Originariamente Scritto da
dedelind
26 settembre 2011
I giornalisti della terza rete denunciano alcune scelte della Rai. Ecco quali
L’assemblea del Tg3 – fanno sapere i comunicati diramati dall’organismo – protesta contro le scelte di palinsesto che, penalizzando Linea Notte, hanno provocato un vuoto nella fascia serale. I giornalisti inizieranno, da stasera, uno sciopero delle firme per chiedere che “al posto di meri riempitivi, venga programmata una seconda serata in sintonia con la tradizione della rete che in quello spazio vanta un pubblico consolidato”.
SANTORO E DANDINI CACCIATI - I giornalisti annunciano, inoltre, di avere incaricato il comitato di redazione di programmare una giornata di sciopero da attuare di concerto con l’Usigrai. Il comitato di redazione del Tg3 definisce, infatti, “autolesionistiche” le scelte di palinsesto “che hanno fatto perdere all’Azienda gli ascolti di Annozero, Vieni via con Me e Parla con me, con mancati introiti in termini di pubblicità per diversi milioni di euro, adesso tocca al Tg3″. L’Assemblea del Tg3 ritiene “inaccettabili le scelte di palinsesto sulla seconda serata della terza rete: repliche e telefilm che di fatto danneggiano gravemente gli ascolti di Linea Notte. Ennesima dimostrazione degli effetti del conflitto di interessi sulla gestione dell’Azienda”. Pertanto, si legge in un comunicato, “l’Assemblea conferisce mandato al Cdr di programmare una giornata di sciopero da attuare di concerto con l’Usigrai. Inoltre, per protesta, a partire dall’edizione odierna di Linea Notte, i giornalisti del Tg3 ritireranno le firme dai servizi realizzati”.
TGR E RAI NEWS RIDIMENSIONATI - In mattinata tutti i comitati di redazione della Rai, di Tg1, Tg2, Tg3, Giornale Radio, Gr Parlamento, Rai Parlamento, Televideo, Rai International, Rai Sport e Ufficio Stampa, in mattinata si sono detti “sono al fianco delle redazioni di Rainews e della TgR nel loro primo giorno di sciopero delle firme per protestare contro un progetto che snatura l’all-news e accentra e svilisce l’informazione regionale”.

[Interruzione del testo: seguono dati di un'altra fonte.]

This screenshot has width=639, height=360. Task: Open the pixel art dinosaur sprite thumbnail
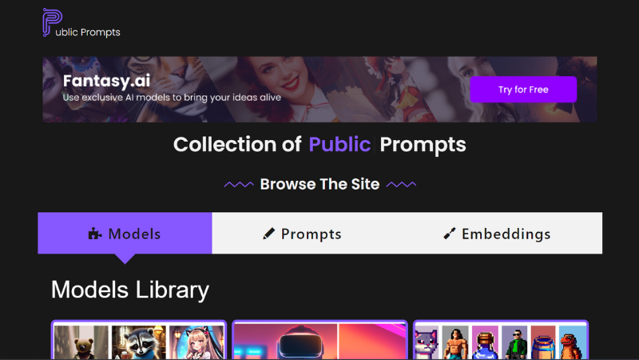coord(572,342)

CROLLO DEL TG1 E TESTATE SENZA DIREZIONE - “E’ l’ennesima decisione autolesionista – si leggeva oggi in una nota firmata dai cdr in cui si sottolineava ancora la scelta di rinunciare a programmi di successo – di un vertice aziendale che non è più in grado di governare e rilanciare il servizio pubblico. Come dimostra – ad esempio – l’incapacità di porre rimedio al crollo degli ascolti del Tg1, di nominare un Direttore per le testate (Tg2, Rai Parlamento e Gr Parlamento) guidate ad interim da tempo, di dare un progetto di sviluppo per Televideo e di ripristinare un sistema di rilevazione dei dati d’ascolto della Radio (che manca da oltre un anno). E come dimostra la decisione di sostituire gli spazi lasciati liberi in seconda serata dopo la chiusura del programma di Serena Dandini con repliche e telefilm, affossando di fatto il seguente Linea Notte del Tg3, rifiutando inoltre di affidare all’informazione spazi destinati a meri riempitivi”.
“SERVIZIO PUBBLICO SMANTELLATO” - “I giornalisti Rai – concludeva la nota – non lasceranno che si prosegua su questa strada di smantellamento del Servizio Pubblico. Per questo tutti i cdr confermano il proprio sostegno alle 2 giornate di sciopero proclamate dall’Usigrai (secondo le modalità definite dall’assemblea dei Comitati di Redazione) all’insegna di Riprendiamoci la Rai!“.